Slower rates of input price inflation were recorded across the board in December. Nevertheless, cost pressures generally remained elevated by historical standard. Even in the North West, which registered at the bottom of the rankings, the rate of input cost inflation remained firmly above its historical series average. Firms in Northern Ireland posted the steepest rise in input prices.
Higher costs led to further notable increases in average prices charged for goods and services across all regions and nations in December. However, rates of inflation generally retreated further from their recent record highs. One of the exceptions was the West Midlands, which recorded the steepest overall rise in output prices, with the South West being the other.

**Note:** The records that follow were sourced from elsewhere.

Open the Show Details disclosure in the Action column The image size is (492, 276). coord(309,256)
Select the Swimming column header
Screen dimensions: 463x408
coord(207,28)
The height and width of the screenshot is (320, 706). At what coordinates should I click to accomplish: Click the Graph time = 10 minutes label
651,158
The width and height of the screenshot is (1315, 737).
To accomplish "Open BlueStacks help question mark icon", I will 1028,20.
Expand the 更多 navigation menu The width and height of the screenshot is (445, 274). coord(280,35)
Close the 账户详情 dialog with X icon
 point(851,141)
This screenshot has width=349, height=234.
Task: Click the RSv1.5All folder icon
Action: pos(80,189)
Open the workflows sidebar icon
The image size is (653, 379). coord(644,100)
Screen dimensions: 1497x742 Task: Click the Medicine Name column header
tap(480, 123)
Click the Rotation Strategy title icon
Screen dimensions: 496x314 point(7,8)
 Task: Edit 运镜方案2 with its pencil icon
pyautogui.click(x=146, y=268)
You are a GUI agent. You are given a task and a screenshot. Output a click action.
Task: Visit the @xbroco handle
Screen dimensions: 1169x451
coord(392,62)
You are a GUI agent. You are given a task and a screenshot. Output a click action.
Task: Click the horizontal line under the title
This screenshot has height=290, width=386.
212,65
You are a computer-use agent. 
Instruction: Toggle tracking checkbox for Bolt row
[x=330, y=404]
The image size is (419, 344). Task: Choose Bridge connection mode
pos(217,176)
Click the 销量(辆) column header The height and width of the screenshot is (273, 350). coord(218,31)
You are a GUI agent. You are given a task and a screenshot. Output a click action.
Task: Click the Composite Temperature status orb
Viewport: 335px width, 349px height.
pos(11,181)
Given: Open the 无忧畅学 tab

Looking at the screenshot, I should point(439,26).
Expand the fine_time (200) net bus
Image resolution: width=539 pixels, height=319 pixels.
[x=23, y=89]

The number of areas of the UK reporting falling employment levels increased from just two in November to seven in December. The steepest reduction in headcounts was in the North East. By contrast, the North West saw the fastest rate of job creation, with the South East, West Midlands and Wales also posting further, albeit marginal, rises in workforce numbers.
December's survey showed a broad-based decline in outstanding business (i.e. orders received but not yet completed). The sharpest decline was in the East Midlands, where the rate of depletion quickened to the fastest in over two-and-a-half years. At the other end of the scale, London recorded only a factional fall in backlogs, which was its first eight months.
Business sentiment towards future activity generally remained subdued in December, with expectations in all regions and nations remaining below their respective historical series averages. That said, confidence improved in most areas. This included the South East, which topped the rankings ahead of Yorkshire & Humber. Only in Northern Ireland did pessimists outnumber optimists.
* PMI survey coverage in Northern Ireland includes construction and retail, as well as manufacturing and services.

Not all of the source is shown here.